Posted on Thu, Sep 22, 2011

It’s a brisk fall afternoon. You’re sitting in the bleachers, watching your son’s JV football game. In the scuffle during a play he hits his head on the turf. You see him get up a bit slowly, but he shakes it off and lines up for the next play. Should you be concerned? It is estimated there are 3 million head injuries each year related to contact sports, according to the Centers for Disease Control and Prevention. For teens and young adults aged 15 to 24 years, it is second only to motor vehicle accidents as the cause of traumatic brain injuries. Concussions can be caused by mild or more severe blows to the head. They may or may not involve loss of consciousness.
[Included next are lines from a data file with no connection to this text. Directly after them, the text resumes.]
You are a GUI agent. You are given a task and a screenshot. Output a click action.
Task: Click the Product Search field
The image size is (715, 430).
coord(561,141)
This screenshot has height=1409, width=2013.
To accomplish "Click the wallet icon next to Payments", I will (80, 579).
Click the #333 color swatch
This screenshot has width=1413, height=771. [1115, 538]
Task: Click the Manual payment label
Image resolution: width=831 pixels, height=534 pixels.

Recently, more attention has been placed on recognizing and treating concussions earlier to decrease the risk of long-term neurological damage. The Signs of a Concussion Early signs of a concussion include:

  • Headache
  • Dizziness
  • Nausea or vomiting
  • Confusion
  • Disorientation
  • Vision changes
  • Unequally sized pupils
  • Lack of awareness of surroundings
  • Slurred or incoherent speech
  • Lack of coordination
If your child is injured and shows any of the above signs, he or she should stop participating in the sports activity immediately. The New Jersey State Interscholastic Athletic Association requires that any student athlete who sustains a possible concussion or any loss of consciousness be removed immediately from play. A medical evaluation is required to determine if a concussion was sustained. If it’s determined that your child did have a concussion, he or she must be symptom-free for one week before he or she can return to play. You should seek immediate medical attention if your child’s symptoms persist for more than 10 minutes. If the symptoms are mild, such as mild headache, dizziness, nausea without vomiting or loss of memory for a few minutes, watch to see if the symptoms worsen. The physicians at eMedical Urgent Care can help determine if further care is needed. When to Go to the Emergency Department You should bring your child to the nearest emergency department if the injury involves:
  • Large cuts
  • Prolonged loss of consciousness
  • Severe headaches
  • Drowsiness
  • Inability to walk
  • Slurred speech
  • Seizures
What to Expect After a Concussion A few days to a few weeks after having a concussion your child might experience:
  • A persistent, low-grade headache
  • Light-headedness
  • Poor attention and concentration
  • Memory issues
  • Fatigue
  • Irritability
  • Frustration
  • Anxiety and/or a depressed mood
  • Trouble sleeping

The recovery period for concussions can vary from patient to patient. Some may develop “post-concussion syndrome,” which can last weeks or months and includes chronic headaches, dizziness and nausea.  If your child sustains a more severe concussion, he or she should be seen by a neurologist in addition to your primary physician to manage ongoing care.